[Exercise objective] When the line containing "This screenshot has height=900, width=1316." appears in the entries below, begin printing there and stop after the line containing "Select the Data"; print each of those lines exactly and no other line.

[Stored items]
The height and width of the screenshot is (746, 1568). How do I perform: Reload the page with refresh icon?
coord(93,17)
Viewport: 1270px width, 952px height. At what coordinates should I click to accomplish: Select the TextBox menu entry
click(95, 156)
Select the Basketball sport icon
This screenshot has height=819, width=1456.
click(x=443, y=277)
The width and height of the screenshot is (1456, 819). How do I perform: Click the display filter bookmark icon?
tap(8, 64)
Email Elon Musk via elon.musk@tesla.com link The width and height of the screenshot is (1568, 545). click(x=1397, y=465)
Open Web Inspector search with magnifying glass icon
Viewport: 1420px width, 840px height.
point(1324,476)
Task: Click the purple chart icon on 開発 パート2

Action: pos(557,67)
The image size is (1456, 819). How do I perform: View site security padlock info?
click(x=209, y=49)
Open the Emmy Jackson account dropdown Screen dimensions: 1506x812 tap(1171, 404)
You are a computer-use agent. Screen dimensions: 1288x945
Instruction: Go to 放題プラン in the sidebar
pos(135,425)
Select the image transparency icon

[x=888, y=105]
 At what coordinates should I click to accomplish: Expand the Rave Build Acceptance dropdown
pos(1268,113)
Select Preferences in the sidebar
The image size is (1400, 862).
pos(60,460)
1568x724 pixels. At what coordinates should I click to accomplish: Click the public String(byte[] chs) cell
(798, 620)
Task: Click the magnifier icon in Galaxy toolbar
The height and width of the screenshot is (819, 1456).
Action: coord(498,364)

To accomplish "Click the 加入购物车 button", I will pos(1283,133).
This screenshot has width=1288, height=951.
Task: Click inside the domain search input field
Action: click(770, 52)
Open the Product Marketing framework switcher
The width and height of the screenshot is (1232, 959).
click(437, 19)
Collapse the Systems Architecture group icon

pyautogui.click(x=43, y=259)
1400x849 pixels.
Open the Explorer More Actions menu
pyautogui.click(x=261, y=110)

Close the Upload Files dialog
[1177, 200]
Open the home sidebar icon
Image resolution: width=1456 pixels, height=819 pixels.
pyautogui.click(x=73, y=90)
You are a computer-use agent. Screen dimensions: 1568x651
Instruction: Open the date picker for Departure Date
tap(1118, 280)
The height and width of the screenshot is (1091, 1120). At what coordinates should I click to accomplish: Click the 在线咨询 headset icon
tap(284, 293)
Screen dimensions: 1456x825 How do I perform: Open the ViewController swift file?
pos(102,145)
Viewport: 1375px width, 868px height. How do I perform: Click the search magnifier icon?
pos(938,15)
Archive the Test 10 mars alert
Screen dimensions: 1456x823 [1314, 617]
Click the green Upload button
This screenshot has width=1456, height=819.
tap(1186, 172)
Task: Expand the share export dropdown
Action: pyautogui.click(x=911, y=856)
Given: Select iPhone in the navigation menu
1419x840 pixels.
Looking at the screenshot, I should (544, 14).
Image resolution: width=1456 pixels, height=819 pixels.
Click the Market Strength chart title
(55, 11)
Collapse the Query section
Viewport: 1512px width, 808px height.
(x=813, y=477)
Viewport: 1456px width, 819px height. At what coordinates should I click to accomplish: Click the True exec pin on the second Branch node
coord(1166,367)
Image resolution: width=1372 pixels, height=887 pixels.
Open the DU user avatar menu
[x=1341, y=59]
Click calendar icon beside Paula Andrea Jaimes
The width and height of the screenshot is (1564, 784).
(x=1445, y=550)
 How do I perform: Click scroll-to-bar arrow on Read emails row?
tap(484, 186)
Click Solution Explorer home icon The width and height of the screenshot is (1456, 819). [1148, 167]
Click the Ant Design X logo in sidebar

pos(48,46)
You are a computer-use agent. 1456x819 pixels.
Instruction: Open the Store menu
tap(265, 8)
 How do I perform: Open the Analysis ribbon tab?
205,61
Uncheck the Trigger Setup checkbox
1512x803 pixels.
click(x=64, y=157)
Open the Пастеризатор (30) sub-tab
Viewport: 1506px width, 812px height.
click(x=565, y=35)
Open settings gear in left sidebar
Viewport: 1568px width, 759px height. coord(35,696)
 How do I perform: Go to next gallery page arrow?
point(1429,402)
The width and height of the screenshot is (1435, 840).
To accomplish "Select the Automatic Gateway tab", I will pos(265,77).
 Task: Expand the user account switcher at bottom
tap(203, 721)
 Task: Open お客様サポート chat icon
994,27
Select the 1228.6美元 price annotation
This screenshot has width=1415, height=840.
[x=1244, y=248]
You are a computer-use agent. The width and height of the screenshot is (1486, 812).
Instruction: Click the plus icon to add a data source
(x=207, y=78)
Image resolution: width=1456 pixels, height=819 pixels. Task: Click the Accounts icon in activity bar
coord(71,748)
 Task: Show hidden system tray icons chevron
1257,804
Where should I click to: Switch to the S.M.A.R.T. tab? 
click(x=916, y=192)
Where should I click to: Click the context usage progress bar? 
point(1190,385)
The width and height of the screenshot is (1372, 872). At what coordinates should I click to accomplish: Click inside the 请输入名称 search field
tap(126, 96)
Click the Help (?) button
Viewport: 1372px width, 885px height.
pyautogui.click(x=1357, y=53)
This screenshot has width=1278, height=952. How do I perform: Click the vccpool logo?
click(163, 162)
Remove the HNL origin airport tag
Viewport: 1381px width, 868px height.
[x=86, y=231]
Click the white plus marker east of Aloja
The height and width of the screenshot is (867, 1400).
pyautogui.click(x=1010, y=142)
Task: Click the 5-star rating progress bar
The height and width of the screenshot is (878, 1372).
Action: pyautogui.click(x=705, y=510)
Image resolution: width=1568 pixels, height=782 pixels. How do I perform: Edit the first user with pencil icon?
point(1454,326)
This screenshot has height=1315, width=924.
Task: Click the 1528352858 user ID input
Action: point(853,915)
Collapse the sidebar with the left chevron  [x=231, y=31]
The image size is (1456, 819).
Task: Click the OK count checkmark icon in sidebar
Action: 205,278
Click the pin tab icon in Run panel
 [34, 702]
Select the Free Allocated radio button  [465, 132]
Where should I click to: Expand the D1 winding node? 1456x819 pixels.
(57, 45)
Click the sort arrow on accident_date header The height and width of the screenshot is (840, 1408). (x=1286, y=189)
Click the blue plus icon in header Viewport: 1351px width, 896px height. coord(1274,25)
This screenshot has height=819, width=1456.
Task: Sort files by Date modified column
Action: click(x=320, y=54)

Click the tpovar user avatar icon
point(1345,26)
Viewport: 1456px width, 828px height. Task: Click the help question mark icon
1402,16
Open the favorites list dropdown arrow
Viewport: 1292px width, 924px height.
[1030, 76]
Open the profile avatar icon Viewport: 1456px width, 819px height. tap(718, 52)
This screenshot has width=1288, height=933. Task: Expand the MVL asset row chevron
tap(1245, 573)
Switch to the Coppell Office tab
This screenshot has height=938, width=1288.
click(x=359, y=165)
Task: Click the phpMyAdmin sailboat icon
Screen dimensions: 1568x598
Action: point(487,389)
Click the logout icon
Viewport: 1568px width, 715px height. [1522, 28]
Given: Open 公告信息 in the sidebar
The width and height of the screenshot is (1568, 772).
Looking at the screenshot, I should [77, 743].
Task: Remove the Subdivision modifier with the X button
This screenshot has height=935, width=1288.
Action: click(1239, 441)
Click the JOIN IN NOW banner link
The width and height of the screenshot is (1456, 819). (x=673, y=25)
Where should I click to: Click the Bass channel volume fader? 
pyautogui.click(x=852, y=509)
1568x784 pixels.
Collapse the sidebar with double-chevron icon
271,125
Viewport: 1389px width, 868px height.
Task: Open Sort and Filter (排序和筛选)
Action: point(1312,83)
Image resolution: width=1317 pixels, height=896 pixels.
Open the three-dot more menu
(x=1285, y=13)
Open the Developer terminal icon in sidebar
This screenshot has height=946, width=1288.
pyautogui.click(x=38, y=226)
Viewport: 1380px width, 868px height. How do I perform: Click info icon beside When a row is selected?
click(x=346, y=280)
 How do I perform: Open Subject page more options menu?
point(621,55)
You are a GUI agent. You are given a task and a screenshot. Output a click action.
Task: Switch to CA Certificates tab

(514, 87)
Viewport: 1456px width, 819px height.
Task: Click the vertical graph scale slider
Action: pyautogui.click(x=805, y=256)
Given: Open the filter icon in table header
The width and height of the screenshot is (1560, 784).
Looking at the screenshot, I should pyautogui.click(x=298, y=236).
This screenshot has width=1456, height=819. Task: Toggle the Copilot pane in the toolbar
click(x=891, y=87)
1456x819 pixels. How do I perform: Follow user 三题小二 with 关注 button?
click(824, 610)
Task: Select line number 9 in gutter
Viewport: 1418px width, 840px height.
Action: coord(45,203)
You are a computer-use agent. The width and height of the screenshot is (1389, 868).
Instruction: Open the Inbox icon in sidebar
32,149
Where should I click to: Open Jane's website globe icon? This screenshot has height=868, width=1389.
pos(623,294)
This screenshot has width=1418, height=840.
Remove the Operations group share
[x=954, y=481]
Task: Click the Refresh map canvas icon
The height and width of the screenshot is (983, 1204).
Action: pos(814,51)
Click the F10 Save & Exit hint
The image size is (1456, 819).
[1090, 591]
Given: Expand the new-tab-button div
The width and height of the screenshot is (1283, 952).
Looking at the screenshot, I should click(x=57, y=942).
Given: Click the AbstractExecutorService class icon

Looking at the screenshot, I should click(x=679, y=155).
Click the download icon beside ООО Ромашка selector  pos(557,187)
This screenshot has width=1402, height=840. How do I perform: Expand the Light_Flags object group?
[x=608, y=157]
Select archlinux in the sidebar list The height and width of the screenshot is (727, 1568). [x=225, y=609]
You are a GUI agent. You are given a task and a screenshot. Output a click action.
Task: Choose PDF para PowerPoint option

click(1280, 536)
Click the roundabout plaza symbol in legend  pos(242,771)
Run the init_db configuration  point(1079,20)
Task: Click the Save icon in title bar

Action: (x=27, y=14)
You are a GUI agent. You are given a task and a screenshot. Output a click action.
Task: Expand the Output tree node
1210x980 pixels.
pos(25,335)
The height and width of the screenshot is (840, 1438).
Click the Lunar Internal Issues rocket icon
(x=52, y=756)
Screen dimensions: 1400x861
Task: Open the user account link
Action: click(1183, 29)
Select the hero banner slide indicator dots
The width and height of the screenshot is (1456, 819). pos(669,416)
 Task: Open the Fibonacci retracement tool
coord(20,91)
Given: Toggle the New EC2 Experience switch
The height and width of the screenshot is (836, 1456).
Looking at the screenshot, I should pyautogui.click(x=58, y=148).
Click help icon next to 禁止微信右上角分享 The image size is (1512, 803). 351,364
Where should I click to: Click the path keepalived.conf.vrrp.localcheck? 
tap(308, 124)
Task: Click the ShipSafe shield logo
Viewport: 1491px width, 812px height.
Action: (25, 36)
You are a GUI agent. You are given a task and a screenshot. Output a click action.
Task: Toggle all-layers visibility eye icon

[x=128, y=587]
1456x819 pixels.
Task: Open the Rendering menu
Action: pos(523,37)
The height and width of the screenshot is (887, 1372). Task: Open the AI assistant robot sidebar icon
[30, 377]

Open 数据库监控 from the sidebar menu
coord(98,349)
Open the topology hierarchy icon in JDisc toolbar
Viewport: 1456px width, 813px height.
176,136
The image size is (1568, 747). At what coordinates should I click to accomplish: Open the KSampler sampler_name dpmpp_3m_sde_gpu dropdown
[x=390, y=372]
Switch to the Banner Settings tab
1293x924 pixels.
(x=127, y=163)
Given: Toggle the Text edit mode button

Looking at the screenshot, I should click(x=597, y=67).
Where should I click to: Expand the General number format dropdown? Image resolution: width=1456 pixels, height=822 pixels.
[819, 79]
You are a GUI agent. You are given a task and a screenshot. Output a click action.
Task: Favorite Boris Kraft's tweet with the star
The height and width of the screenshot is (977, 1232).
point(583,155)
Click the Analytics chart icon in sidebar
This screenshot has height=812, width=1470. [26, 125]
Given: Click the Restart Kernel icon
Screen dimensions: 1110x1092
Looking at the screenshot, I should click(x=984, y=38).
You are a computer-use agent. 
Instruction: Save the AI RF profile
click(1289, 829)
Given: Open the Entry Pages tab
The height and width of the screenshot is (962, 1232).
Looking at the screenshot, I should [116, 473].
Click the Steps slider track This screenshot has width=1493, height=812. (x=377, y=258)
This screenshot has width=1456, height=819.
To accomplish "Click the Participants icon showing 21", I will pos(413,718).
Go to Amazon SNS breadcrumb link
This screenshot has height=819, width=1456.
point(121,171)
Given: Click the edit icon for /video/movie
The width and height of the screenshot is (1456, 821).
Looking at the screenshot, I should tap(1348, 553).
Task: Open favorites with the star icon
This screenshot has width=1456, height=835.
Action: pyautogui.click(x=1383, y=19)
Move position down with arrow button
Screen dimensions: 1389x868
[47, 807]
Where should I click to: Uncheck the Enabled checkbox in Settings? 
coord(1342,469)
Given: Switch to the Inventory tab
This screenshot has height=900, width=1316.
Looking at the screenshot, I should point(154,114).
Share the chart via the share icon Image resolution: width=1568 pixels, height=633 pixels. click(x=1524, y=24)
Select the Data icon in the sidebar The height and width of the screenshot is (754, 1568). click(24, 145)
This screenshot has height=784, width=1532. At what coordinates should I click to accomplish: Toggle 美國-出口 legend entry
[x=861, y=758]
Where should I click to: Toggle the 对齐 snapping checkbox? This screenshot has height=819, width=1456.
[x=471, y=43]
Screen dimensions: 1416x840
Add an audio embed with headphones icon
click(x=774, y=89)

[Solution for this task]
This screenshot has height=900, width=1316.
Looking at the screenshot, I should point(154,114).
Share the chart via the share icon Image resolution: width=1568 pixels, height=633 pixels. click(x=1524, y=24)
Select the Data icon in the sidebar The height and width of the screenshot is (754, 1568). click(24, 145)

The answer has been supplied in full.